(Text section Opens)
Function petgraph::algo::condensation
source · [−]pub fn condensation<N, E, Ty, Ix>(
g: Graph<N, E, Ty, Ix>,
make_acyclic: bool
) -> Graph<Vec<N>, E, Ty, Ix>where
Ty: EdgeType,
Ix: IndexType,
Expand description
Graph Condense every strongly connected component into a single node and return the result.
If make_acyclic
is true, self-loops and multi edges are ignored, guaranteeing that
the output is acyclic.
Example
use petgraph::Graph;
use petgraph::algo::condensation;
use petgraph::prelude::*;
let mut graph : Graph<(),(),Directed> = Graph::new();
let a = graph.add_node(()); // node with no weight
let b = graph.add_node(());
let c = graph.add_node(());
let d = graph.add_node(());
let e = graph.add_node(());
let f = graph.add_node(());
let g = graph.add_node(());
let h = graph.add_node(());
graph.extend_with_edges(&[
(a, b),
(b, c),
(c, d),
(d, a),
(b, e),
(e, f),
(f, g),
(g, h),
(h, e)
]);
// a ----> b ----> e ----> f
// ^ | ^ |
// | v | v
// d <---- c h <---- g
let condensed_graph = condensation(graph,false);
let A = NodeIndex::new(0);
let B = NodeIndex::new(1);
assert_eq!(condensed_graph.node_count(), 2);
assert_eq!(condensed_graph.edge_count(), 9);
assert_eq!(condensed_graph.neighbors(A).collect::<Vec<_>>(), vec![A, A, A, A]);
assert_eq!(condensed_graph.neighbors(B).collect::<Vec<_>>(), vec![A, B, B, B, B]);
If make_acyclic
is true, self-loops and multi edges are ignored:
let acyclic_condensed_graph = condensation(graph, true);
let A = NodeIndex::new(0);
let B = NodeIndex::new(1);
assert_eq!(acyclic_condensed_graph.node_count(), 2);
assert_eq!(acyclic_condensed_graph.edge_count(), 1);
assert_eq!(acyclic_condensed_graph.neighbors(B).collect::<Vec<_>>(), vec![A]);
(Text section Closes)
* [About this task]: Give back the part of the condensation function page starting with "Function petgraph::algo::condensation" and going on through "output is acyclic.", copied exactly.
(Dataset section Opens)
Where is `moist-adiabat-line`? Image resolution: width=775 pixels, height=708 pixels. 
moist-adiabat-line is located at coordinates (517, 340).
(Dataset section Closes)
* [Exercise result]:
Function petgraph::algo::condensation
source · [−]pub fn condensation<N, E, Ty, Ix>(
g: Graph<N, E, Ty, Ix>,
make_acyclic: bool
) -> Graph<Vec<N>, E, Ty, Ix>where
Ty: EdgeType,
Ix: IndexType,
Expand description
Graph Condense every strongly connected component into a single node and return the result.
If make_acyclic
is true, self-loops and multi edges are ignored, guaranteeing that
the output is acyclic.